In Specific Aim 1, we will determine how glucocorticoid signaling in the uterus governs immune cell trafficking.
In Specific Aim 2, we will discover the GR-regulated decidualization pathways that are conserved in mouse and human endometrium.
In Specific Aim 3, we will identify how a common GR polymorphism, which confers glucocorticoid resistance, alters endometrial cell function. The proposed work is innovative because our studies represent the first investigation into the local actions of glucocorticoids during the establishment of pregnancy and cross-talk between the uterus and maternal immune system. By defining these processes, our studies will generate new data to advance our understanding of early pregnancy loss and have the potential to substantially contribute toward the development of new diagnostic markers and therapeutic targets to improve pregnancy outcomes.

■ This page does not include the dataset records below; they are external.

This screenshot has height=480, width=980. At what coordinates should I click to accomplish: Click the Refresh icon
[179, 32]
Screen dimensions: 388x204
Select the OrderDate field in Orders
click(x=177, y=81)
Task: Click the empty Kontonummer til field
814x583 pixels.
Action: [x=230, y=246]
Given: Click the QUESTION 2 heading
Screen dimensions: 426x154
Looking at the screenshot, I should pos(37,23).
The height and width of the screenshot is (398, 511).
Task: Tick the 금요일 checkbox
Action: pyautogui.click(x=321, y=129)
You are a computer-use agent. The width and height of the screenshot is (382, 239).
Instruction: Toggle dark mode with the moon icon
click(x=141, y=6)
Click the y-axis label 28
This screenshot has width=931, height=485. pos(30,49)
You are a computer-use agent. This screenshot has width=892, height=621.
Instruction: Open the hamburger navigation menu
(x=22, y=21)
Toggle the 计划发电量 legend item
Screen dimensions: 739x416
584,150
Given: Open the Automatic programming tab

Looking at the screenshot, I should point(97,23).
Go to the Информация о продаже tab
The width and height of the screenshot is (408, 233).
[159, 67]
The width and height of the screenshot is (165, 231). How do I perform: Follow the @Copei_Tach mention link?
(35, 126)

Defects in implantation are a major cause of early pregnancy loss, can underlie serious pregnancy complications, and predispose the development of disease after birth. A lack of understanding regarding the mechanisms regulating the embryo implantation and the establishment of pregnancy represents a major barrier toward the discovery of new diagnostic tools and therapeutic intervention. The goal of this proposed project is to investigate the mechanisms by which local glucocorticoid signaling regulates the establishment and maintenance of pregnancy.